Response to Sue Austin's question about EPA and DoE

greenspun.com : LUSENET : DON Records Management Working Group : One Thread

Sue,

I'm answering your question on the discussion forum because I think the answer will be of interest to the group. Currently, neither TRW (one of the DoE RM contractors) nor EPA have inplemented RMA's. EPA has an RMA working group to review and perhaps modify the 5015.2 standard to meet EPA RM requirements. The group is also evaluating the RMA's that have certified. A friend of mine (John Hoppe, an RM contractor with EPA) tells me that they are at least two years away from implementing. The story is the same at TRW. They use DM and groupware tools but have not installed an RMA.

Both EPA and TRW recognize that desktop RMA's don't work as advertised unless users have some knowledge of basic records management and understand why it's necessary to keep good records. So both have established training programs. TRW has an RM totorial that is distributed to every employee via e-mail. All employees have to take the tutorial and notify the records manager's office when they have completed it. At EPA, a two-day RM seminar is offered and all employees are strongly encouraged to take it.

I think there's a lesson here. Organizations who are contemplating automating the RM process with a desktop application need to provide end-users with basic RM training up front.

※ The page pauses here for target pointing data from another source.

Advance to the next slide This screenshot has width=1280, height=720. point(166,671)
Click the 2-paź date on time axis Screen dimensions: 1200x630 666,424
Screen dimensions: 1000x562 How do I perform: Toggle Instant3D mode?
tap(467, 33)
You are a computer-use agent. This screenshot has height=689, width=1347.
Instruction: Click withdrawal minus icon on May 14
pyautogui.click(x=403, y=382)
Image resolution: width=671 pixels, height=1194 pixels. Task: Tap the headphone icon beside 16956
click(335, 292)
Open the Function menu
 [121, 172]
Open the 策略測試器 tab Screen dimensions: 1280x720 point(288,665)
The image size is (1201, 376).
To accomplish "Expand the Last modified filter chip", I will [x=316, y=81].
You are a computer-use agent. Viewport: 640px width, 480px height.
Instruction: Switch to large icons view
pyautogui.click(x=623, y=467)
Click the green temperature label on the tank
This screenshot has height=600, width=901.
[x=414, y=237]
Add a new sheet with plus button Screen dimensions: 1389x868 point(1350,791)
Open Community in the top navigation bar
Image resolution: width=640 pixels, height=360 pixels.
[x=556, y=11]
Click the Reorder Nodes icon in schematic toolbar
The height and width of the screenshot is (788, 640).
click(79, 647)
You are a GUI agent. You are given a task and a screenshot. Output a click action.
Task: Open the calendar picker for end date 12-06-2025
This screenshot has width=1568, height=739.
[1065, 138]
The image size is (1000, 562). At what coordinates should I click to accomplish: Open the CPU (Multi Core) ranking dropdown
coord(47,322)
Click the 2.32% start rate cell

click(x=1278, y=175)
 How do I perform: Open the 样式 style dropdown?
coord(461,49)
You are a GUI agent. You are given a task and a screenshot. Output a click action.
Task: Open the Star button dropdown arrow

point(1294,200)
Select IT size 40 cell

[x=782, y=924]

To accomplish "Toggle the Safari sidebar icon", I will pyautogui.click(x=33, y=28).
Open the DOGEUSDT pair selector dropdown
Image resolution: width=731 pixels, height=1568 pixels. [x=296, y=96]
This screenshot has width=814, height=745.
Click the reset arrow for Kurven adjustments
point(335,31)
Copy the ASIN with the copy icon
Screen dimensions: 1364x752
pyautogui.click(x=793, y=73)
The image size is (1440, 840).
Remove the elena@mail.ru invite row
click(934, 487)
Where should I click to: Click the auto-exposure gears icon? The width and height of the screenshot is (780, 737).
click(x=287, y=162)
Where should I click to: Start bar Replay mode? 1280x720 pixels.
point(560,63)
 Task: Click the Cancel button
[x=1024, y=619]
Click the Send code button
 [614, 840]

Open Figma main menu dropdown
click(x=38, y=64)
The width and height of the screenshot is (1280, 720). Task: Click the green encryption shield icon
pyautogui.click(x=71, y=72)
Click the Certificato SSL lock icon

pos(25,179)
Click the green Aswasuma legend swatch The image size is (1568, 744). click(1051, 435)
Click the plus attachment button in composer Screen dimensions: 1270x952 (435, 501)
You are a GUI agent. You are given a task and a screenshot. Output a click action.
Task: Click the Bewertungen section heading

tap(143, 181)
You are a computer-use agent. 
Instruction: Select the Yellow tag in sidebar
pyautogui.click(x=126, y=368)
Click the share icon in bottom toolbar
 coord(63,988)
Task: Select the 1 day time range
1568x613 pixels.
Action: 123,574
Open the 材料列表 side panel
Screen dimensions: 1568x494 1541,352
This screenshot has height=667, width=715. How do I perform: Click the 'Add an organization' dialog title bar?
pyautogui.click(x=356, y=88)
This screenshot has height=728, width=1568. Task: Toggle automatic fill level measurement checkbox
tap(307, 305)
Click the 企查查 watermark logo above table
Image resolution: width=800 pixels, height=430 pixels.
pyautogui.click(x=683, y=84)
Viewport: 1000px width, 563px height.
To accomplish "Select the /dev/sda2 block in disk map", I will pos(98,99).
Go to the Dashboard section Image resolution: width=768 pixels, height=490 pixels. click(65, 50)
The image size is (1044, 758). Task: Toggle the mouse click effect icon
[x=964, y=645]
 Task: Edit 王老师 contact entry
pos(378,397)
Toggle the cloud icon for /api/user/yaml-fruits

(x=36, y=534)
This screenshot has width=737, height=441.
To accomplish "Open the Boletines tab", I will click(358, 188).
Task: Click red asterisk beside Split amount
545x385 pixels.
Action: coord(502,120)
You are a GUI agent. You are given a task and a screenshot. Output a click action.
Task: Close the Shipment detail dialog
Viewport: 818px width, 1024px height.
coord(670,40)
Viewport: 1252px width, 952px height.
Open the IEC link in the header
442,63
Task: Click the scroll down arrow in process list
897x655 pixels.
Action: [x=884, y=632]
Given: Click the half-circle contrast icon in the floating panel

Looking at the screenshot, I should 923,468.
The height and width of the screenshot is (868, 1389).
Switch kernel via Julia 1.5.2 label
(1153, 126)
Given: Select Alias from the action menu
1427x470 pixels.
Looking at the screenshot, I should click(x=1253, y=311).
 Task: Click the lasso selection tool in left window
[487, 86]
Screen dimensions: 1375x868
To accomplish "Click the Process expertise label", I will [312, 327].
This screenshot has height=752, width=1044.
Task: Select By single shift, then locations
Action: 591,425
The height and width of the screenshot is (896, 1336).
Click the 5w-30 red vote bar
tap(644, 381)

In the NRL HRO (where they are trying to implement E.power), that didn't happen. At the last training I did here, all but one of the attendees was from HRO. All the HRO attendees now have Documentrix on their desktops, all are about to be handed ForeMost, and all had discovered that they needed to know how to manage records.

Dean

Dean

-- Anonymous, November 20, 1998

Answers

Dean,

I agree with your response. While I have not experienced trying to implement a RMA, I have sensed this was going to be a problem. Too many of us are hoping that the RMA will be the answer to our needs. Whether it will or not remains to be seen. What is becoming clear is that there is much work to be done to implement automated solutions. What is clear is that emphasis on records management is becoming more necessary if organizations hope to gain control of the information explosion. There is a real challenge ahead of us!